McKenna has drawn previously hidden layers from Morsy, who signed a new contract last month. He was always combative, a hard runner and snappy ball winner to the point of being deemed a walking yellow card. That side of him has never died. The bookings have racked up and his debut for Ipswich was delayed by suspension, although he has never been dismissed for them. But there is more now: a shift of the upper body and five-yard bursts that lose opponents; a varied range of passes; nuances in movement that mean he is rarely unavailable to take the ball on.

“If you’ve got somebody you really trust saying ‘What about that? You could try that,’ then sometimes you’ll just do it without thinking,” he says. “You start building new things in your brain. In football, like in life, people want to put you in a box of what you can or can’t do. Then you get coaches like Kieran who go ‘you can do this’, and you keep developing.”

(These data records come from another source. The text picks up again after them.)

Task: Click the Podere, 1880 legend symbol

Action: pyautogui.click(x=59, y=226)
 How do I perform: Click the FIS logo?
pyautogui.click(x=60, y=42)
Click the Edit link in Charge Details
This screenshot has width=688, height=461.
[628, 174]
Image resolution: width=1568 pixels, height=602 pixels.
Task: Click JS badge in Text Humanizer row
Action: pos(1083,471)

The book had barely been closed on last season’s success when McKenna was targeted by Brighton, Chelsea and Manchester United, coming close to leaving before opting to continue with Ipswich. The uncertainty was not confined to those outside. “It came fast and strong,” Morsy says. “It was always a worry because it was top clubs coming, teams well ahead in the food chain. But deep down I always thought he would stay. He’s done so much for the club and it sums up what sort of man he is.”

Now they can prepare for Liverpool and, for Morsy, a reunion with Mohamed Salah. They spoke a few weeks ago, he says; Salah helped him settle into the Egypt squad in which they both featured at Russia 2018 and they remain friendly. Watching in the Portman Road stands will be his parents, his brothers, his wife Chanel and their six-year-old daughter Sienna, who is beginning to show the same football aptitude as her dad.

“We want to write our own history,” he says. “It’s about embracing and enjoying it, but being really competitive and finding that will to win.” Since that rocky afternoon for Vale’s youngsters, Morsy has never lost it.